WORK INSTRUCTIONS
Write the next few sentences of the article about Dr. Ivey and his upcoming performance, picking up after its final sentence.

EXTRACT

The event is slated 8 p.m. at the center located at 305 E. 4th St. Prior to the performance will be a reception for SUNY Fredonia alumni at 6 p.m. in the center’s banquet room.

Dr. Ivey joined the faculty of theatre and dance at SUNY Fredonia in the fall of 2000 as associate professor and chair of theatre. He performed at the Jackson Center once before in a one-man show depicting the life of attorney Clarence Darrow. Dr. Ivey has also trained with Antonio Fava at the Scuola Internazionale dell'Attore Comico in Reggio-Emilia, Italy, in the tradition of commedia dell'arte while on sabbatical in the fall of 2006, and for the last two seasons led the Acting Troupe at SUNY Fredonia’s Madrigal Feaste.

Dr. Ivey began his theatre studies at Illinois State University and completed his bachelor’s degree from the University of Kansas in 1978. After working professionally in Chicago, he completed a master's degree in Theatre History at the University of Illinois in 1980. He moved to the Dallas, Texas, area and worked in theatre and film before attending Texas Tech University for doctoral studies in performance theory and directing. Dr. Ivey moved to Abilene, Texas, upon completion of his Ph.D., where he was named head of the Department of Theatre at Hardin-Simmons University in 1991. He was also active in the Abilene community at the restored Paramount Theatre, performing in many productions there as well as serving on its board of directors as president.

ENTRIES SUPPLIED

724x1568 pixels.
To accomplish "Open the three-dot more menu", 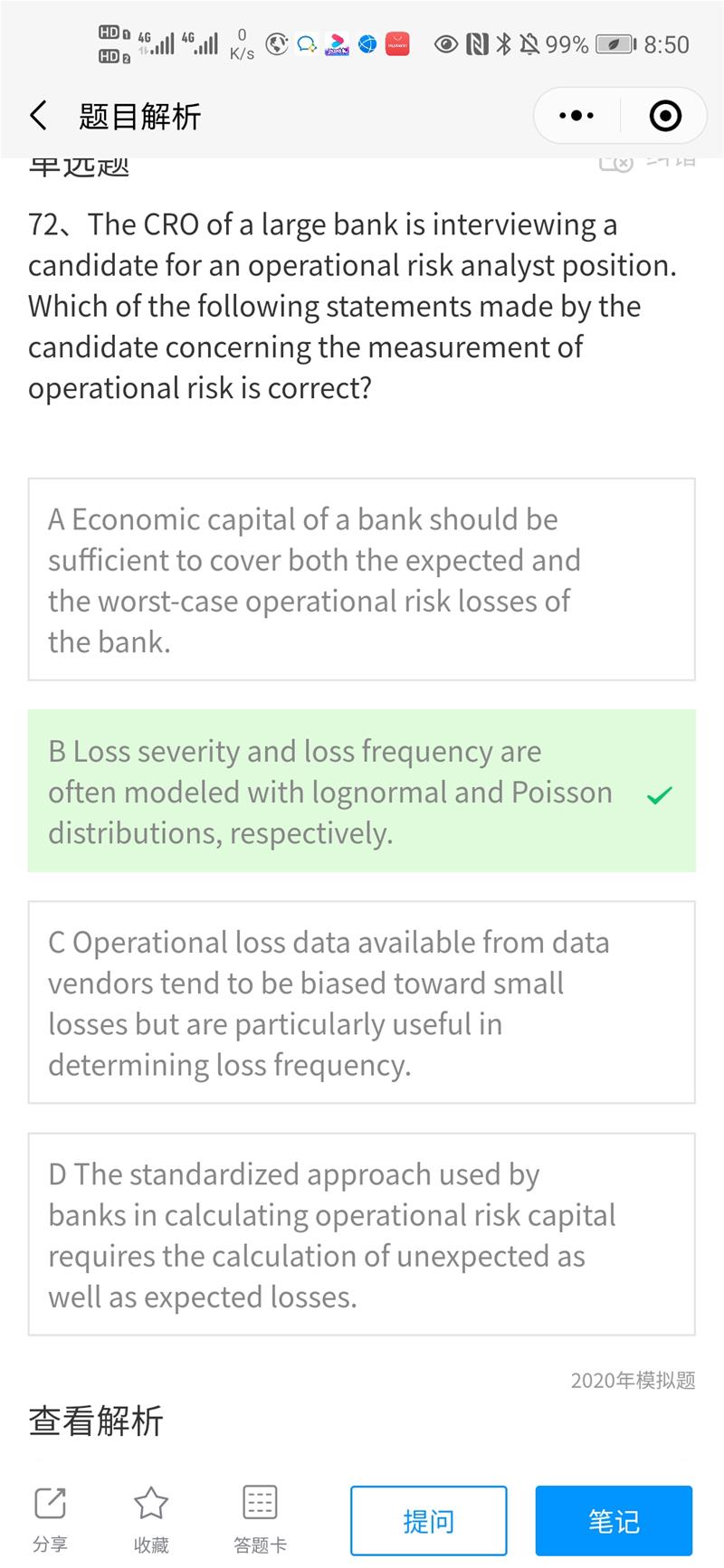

* * *

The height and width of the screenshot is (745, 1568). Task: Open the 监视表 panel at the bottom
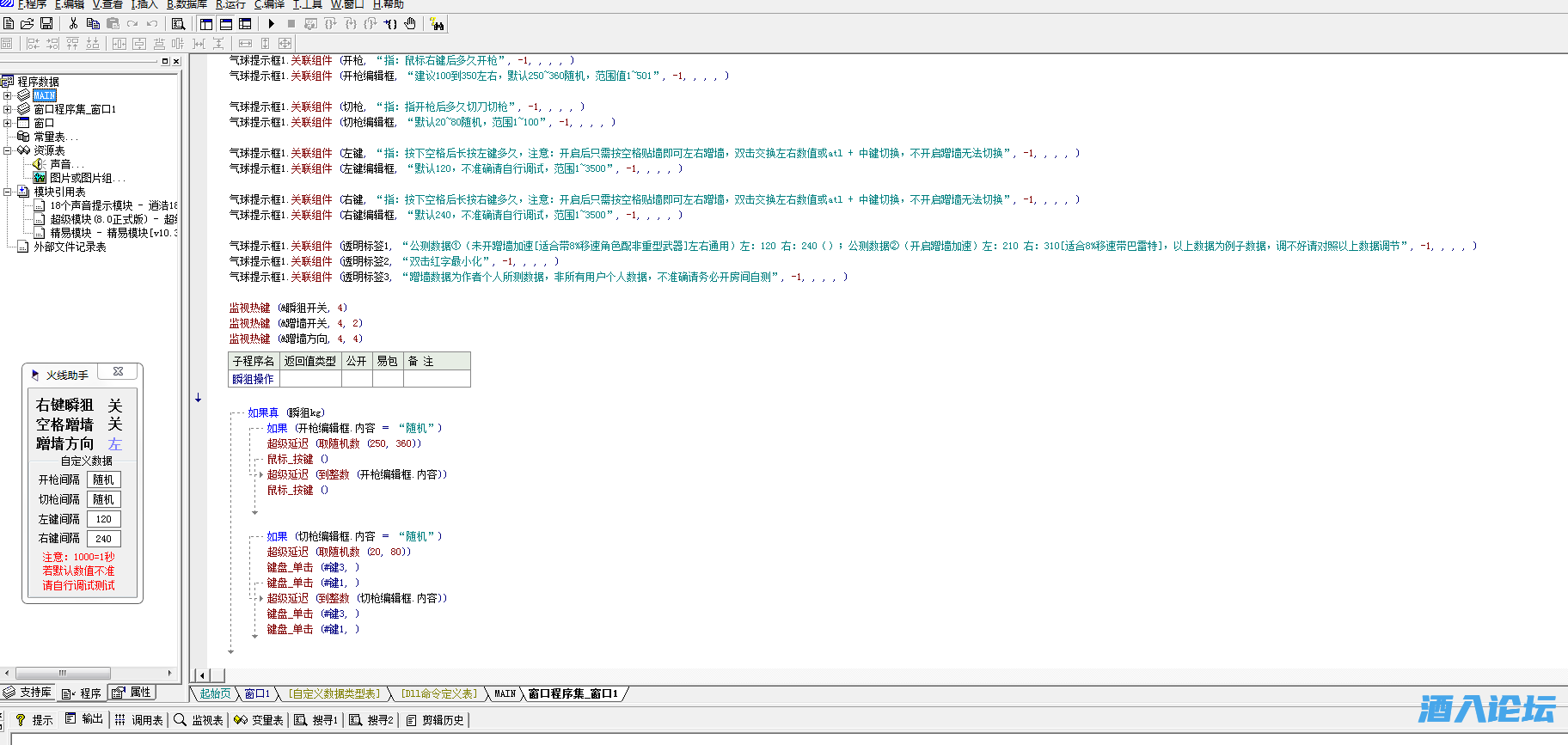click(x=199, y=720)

SOLVED EXERCISE
Ms. Zimmerman, of Rochester, is a senior B.F.A. Musical Theatre major. She was last seen in “The School for Scandal” as Lady Sneerwell, the Fall 2013 One Act Play Festival, “The House of Yes” as Lesly and in “Guys and Dolls” as Sarah Brown. She also appeared in the 2013 SUNY Fredonia Commencement Eve Pops Concert with the Western New York Chamber Orchestra. In April, she will play The Courtezan in, “The Comedy of Errors,” to be presented on campus by the Performing Arts Company. After graduation, Lindsay plans to move to Orlando, Fla., to work for The Walt Disney Company in the corporate side of entertainment.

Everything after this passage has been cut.